# Material provided

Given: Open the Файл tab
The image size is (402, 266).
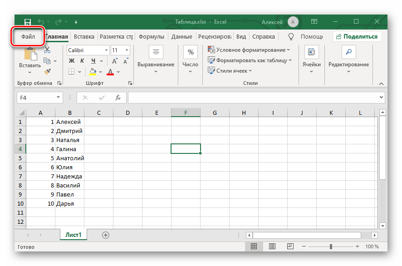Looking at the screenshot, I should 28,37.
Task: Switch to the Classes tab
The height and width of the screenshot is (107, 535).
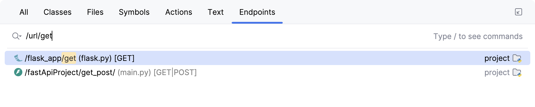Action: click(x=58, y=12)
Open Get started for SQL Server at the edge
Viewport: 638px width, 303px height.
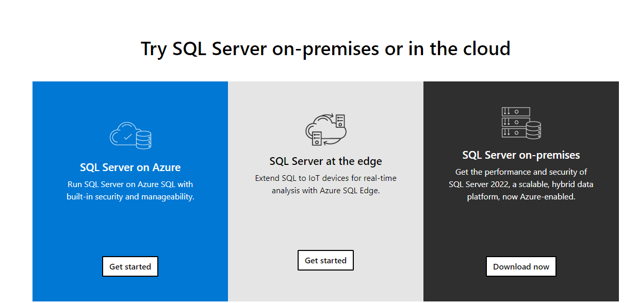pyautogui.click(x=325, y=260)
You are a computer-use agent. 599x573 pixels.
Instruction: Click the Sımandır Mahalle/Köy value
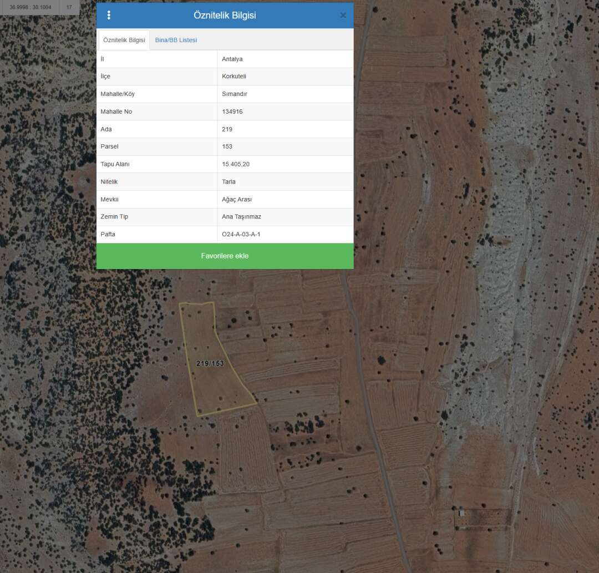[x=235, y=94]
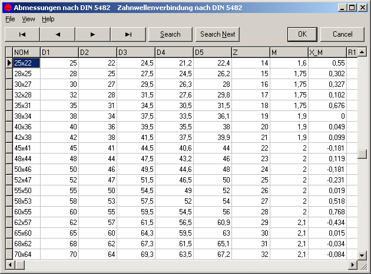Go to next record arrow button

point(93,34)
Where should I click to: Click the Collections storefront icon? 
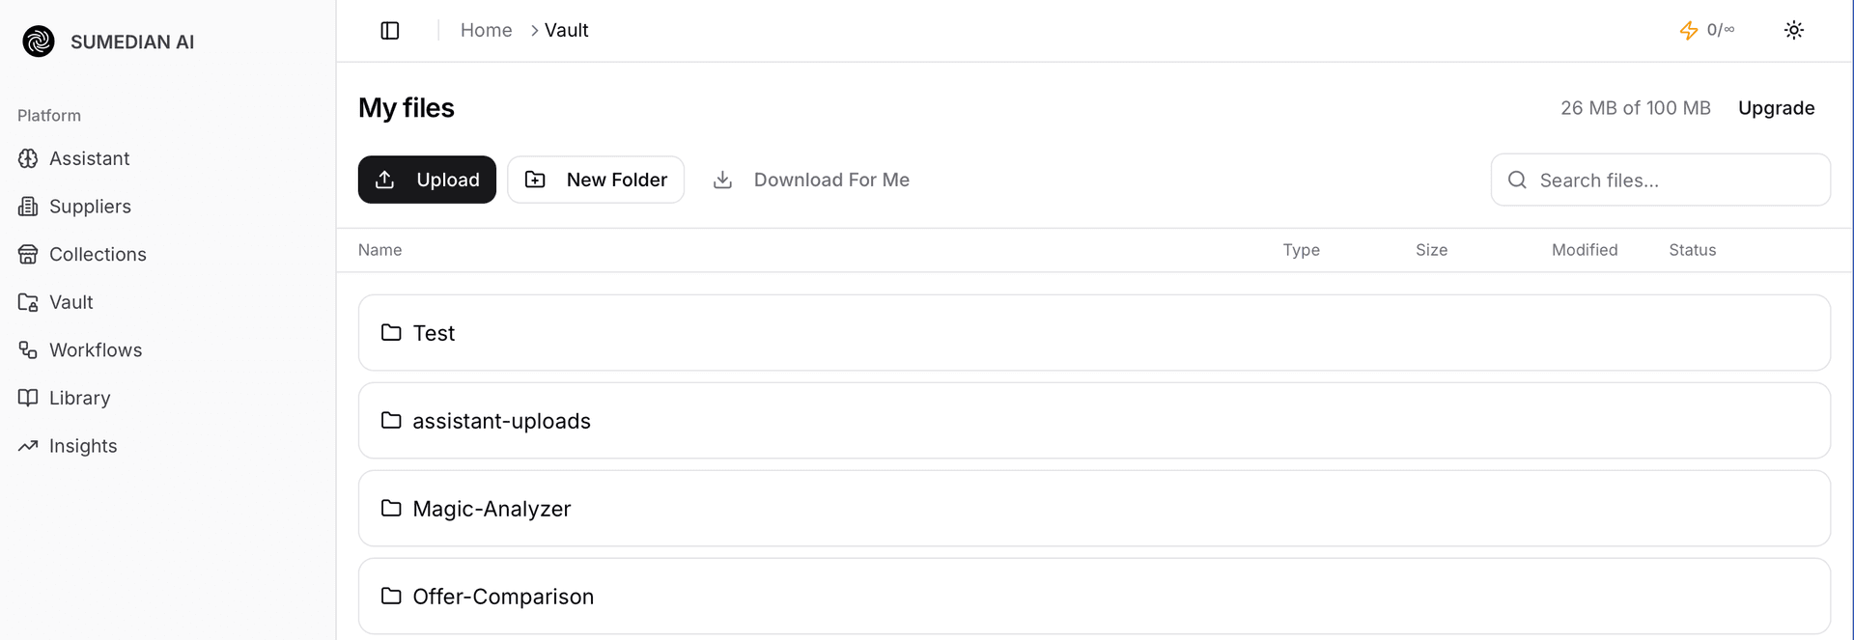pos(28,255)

...

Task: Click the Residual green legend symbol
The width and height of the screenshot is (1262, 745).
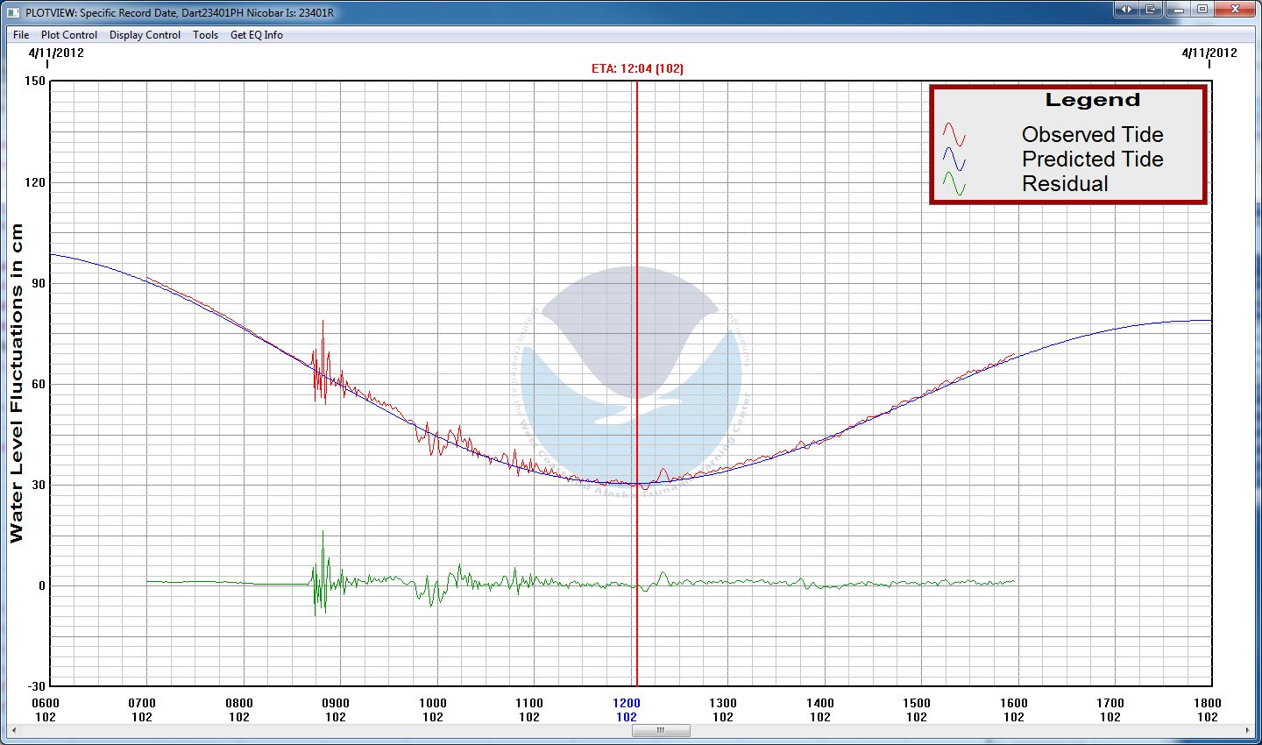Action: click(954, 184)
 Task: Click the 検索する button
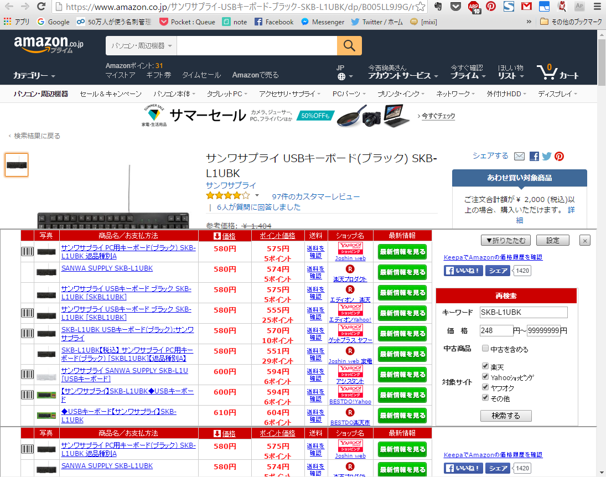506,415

# What you have to do
Pick out all lines from the data above in which the word "Open" appears.

# Reply to the task
Given: Open the Файл tab
Open Get started for SQL Server at the edge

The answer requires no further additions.